Neil MacRae

Personal information
- Born: 25 March 1972 (age 53) Liverpool, England
- Batting: Right-handed

Career statistics
| Competition | ODI | FC | LA |
| Matches | 2 | 6 | 17 |
| Runs scored | 10 | 219 | 255 |
| Batting average | 5.00 | 21.90 | 19.61 |
| 100s/50s | 0/0 | 0/1 | 0/1 |
| Top score | 8 | 51 | 83 |
| Catches/stumpings | 0/0 | 2/0 | 0/0 |
- Source: CricketArchive, 14 June 2013

= Neil MacRae =

Scottish cricketer (born 1972)

Neil John MacRae (born 25 March 1972) is a Scottish international cricketer who played two One Day Internationals in 2006. He has also played in first-class and List A cricket matches for Scotland.

MacRae was born at Liverpool.
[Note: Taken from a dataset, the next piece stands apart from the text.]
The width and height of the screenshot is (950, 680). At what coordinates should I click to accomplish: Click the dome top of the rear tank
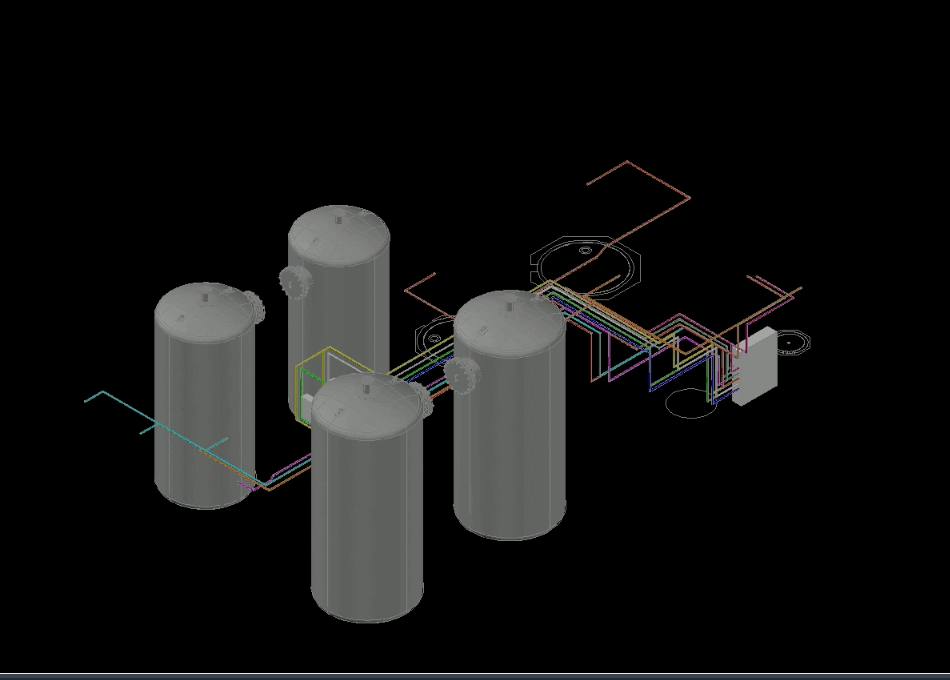point(338,237)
He was appointed head coach of the Jersey national cricket team in November 2013 (with his contract beginning in January 2014), with an additional role as high performance coach with the Jersey Cricket Board.

He was announced as national coach of the Dutch women's team on 24 January 2024.

McRae rejoined Jersey as the islands' director of cricket and men's team head coach on 10 December 2025.